The NBA has usually been ahead and a leader when it comes to social movement, inclusion, community help, and so on. The Covid-19 pandemic has not been an exception, and the league was probably the most successful in achieving the best possible results last season, in the Orlando Bubble and with 0 player cases during the entire playoffs and NBA Finals.

The new season started recently, and things have already turned out a bit differently. There has been talks about forming a new bubble once the playoffs come, but for the regular season, teams have been playing home and away games, and have been traveling, even though the schedule was specially rearranged to decrease the number of times teams need to travel.

This new dynamic, having to travel back and forth, going home and having a regular life, of course has many different challenges that were not there at the end of last season. In fact, there was already a postponed game on the first day of the season, so things are a bit more complex, and the NBA is trying to do everything it can to make things easier.

So, what’s the NBA’s new anti-COVID-19 plan?

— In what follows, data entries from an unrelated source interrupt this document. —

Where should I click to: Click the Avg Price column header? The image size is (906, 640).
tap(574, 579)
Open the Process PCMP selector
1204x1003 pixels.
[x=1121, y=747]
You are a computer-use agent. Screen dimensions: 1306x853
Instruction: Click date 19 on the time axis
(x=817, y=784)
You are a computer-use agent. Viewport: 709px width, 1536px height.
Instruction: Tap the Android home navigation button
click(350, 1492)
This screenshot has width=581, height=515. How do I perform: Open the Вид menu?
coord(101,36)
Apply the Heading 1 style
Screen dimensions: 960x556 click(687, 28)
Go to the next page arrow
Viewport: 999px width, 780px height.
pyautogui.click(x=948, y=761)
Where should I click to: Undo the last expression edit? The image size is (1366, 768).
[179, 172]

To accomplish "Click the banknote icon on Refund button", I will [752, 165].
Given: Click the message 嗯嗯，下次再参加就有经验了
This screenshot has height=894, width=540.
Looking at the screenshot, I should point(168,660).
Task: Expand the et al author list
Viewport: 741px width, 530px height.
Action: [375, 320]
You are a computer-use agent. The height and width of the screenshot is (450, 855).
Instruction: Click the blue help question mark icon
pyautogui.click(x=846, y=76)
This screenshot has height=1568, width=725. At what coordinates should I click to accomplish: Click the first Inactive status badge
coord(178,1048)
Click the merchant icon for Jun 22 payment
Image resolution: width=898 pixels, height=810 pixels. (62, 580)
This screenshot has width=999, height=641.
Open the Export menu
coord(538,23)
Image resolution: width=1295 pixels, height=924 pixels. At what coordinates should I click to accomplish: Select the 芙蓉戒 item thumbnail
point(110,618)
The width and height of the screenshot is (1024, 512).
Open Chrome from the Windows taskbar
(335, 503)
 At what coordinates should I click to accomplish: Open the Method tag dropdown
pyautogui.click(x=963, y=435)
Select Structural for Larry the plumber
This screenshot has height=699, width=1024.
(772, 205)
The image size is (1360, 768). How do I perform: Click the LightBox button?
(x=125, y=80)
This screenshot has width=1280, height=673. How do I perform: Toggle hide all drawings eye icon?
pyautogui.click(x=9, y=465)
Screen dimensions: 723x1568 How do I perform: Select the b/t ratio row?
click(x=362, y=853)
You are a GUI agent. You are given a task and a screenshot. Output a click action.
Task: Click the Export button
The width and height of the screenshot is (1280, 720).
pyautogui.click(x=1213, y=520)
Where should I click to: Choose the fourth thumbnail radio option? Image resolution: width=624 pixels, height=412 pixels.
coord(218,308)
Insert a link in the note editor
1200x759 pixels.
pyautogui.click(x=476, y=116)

NBA Commissioner Adam Silver sent out a memo stating that the league is planning to use a contact tracing program that will require players and staff to wear sensor devices during all league and team activities outside of games, starting on January 7th.

Players and specific staff members, according to the league’s health and safety protocols, will be the ones who must wear these Kinexon SafeZone contact sensor devices during certain work-related activities, like on planes, when the team travels, on the bus, during practice in arenas or at home practice facilities, which many players have, and any other activity that is work-related and requires for players or staff to be together.

Players will not be required to wear the sensors during games or at the team’s hotel when playing away games.

How do these Kinexon SafeZone sensors work?

To put it in simple words, they basically create a bubble around the person who’s wearing it. The sensors activate when coming within proximity with another person wearing one, meaning 6 feet close.

The sensors will not record GPS locations, but they will “the distance and duration of in-person interactions” with other people wearing them. The NBA will then have better tools to measure and determine any probable contact with anyone that could be a positive Coronavirus case, and use camera footage, make interviews and so on, to better understand who might have really been exposed to the virus and who hasn’t, hence, in determining who needs to be quarantined or not.

“We don't want to have to needlessly quarantine someone that doesn't need to be,” said an NBA official, who requested to remain anonymous.
There is no guarantee that this will work, but it is certainly a step in the right direction for the NBA, considering how many times teams will need to travel and be around other people during the season. There will probably be some adjustments down the road.